Increase in FDI in Indonesia is shown in the figures of foreign investment (PMA) project implementation as reported by BKPM. Since 2007, increase has been recorded in the implementation of PMA projects in the country with a decline recorded only in 2009 when the global financial crisis was at its worst. In 2010, the growth was recorded again when most countries were still haunted by the impact of the crisis. The country's economy expanded by 6.3% in 2010.
Bawono Kumoro, a researcher from The Habibie Center, an economic and political think tank, said another factor giving greater optimism to Indonesia is the rapid growth of the country's middle class in the past five years. The middle class has been one of the biggest drivers of the country's economic growth. The middle class' consumption accounted for 70% of the economic growth.
The latest report of the World Bank, "Global Development Horizons 2011 Multipolarity: The New Global Economy," placed Indonesia in the ranks of world's economic growth drivers until 2015 together with Brazil, China, India, South Korea and Russia. The World Bank said six new economic powers would contribute more than 50% to the world's economic growth.

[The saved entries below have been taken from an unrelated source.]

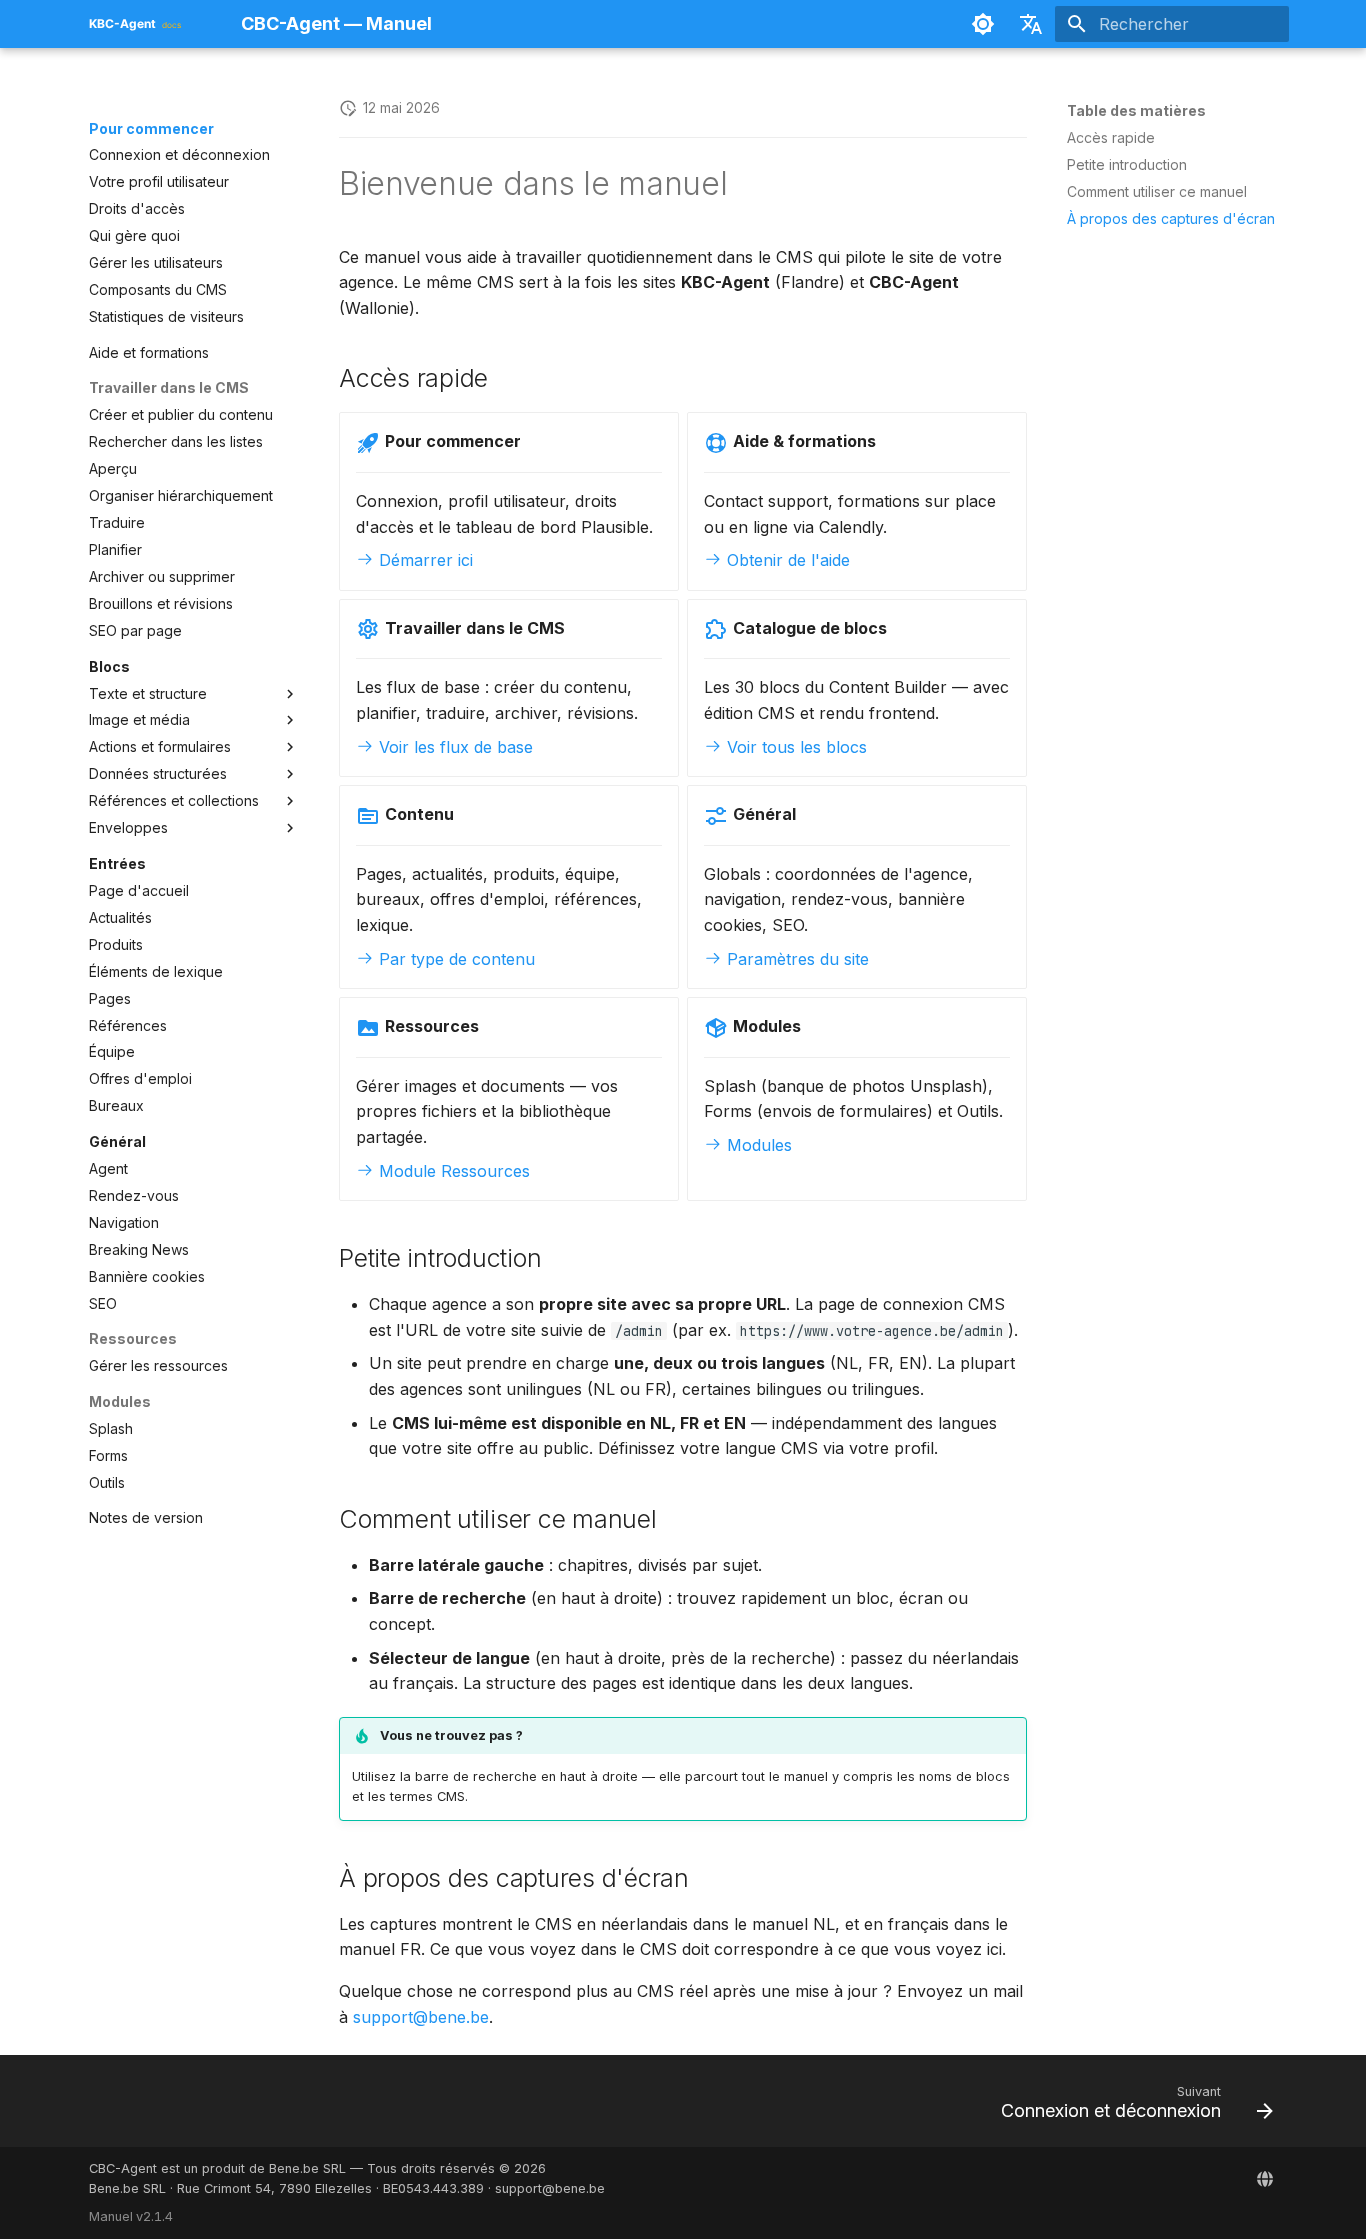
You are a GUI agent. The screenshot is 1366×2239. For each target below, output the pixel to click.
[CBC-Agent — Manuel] (149, 24)
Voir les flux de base (453, 747)
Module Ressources (452, 1171)
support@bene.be (421, 2017)
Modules (757, 1145)
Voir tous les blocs (794, 747)
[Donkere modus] (983, 24)
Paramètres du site (795, 959)
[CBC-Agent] (1265, 2179)
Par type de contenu (454, 959)
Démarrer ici (423, 560)
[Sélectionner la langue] (1031, 24)
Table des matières (1136, 110)
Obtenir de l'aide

The growth drivers of the six economies are not the same. China and South Korea are driven by high exports; Brazil and Indonesia are driven mainly by strong consumption, which is attributable mainly to the middle class.
World Bank's chief economist Mansoor Dailami said consumption sector grew with the growing middle class in developing nations. Dailami said developing economies have contributed more significantly to the world's economic growth.
Countries having population dominated by young and more productive middle class will have higher level of consumption than those with population dominated by old and less productive people. Middle class grows faster in Indonesia compared to many other countries. Based on data at the World Bank, in 2003, middle class people made up 37.7% of the Indonesian population. In 2010, the percentage rose to 56.6% or 134 million.
The country, however, still has a lot of hurdles to be removed to remain on the right track to go through the year 2012 with another strong growth of at least 6%. The global crisis is not yet over; it is still a potential threat. Weak Europe means weak demand for the country's commodities in that region.
Overheating that could trigger high inflation, is also a threat if the government does not maintain prudence in the economic management. High FDI will increase demand from the industrial and consumption sectors. Limited production capacity is feared to cause imbalance between supply and demand in the domestic market.
However, a number of agencies including Bank Indonesia dismissed fear overheating saying the country's economic growth is not even up to 7% yet.
Bank Indonesia said credit growth of 25%-26% in 2011 would not cause an economic bubble. It is normal that credits grew above 20% in an economy that expands 6%, it said. The central bank also said the cut in its key rate to 6% would not immediately result in fall in the lending rate and a surge in credits.
With the relatively good performance amid the global uncertainties in the past few years, Indonesia has strong reason to be optimistic in entering the year 2012.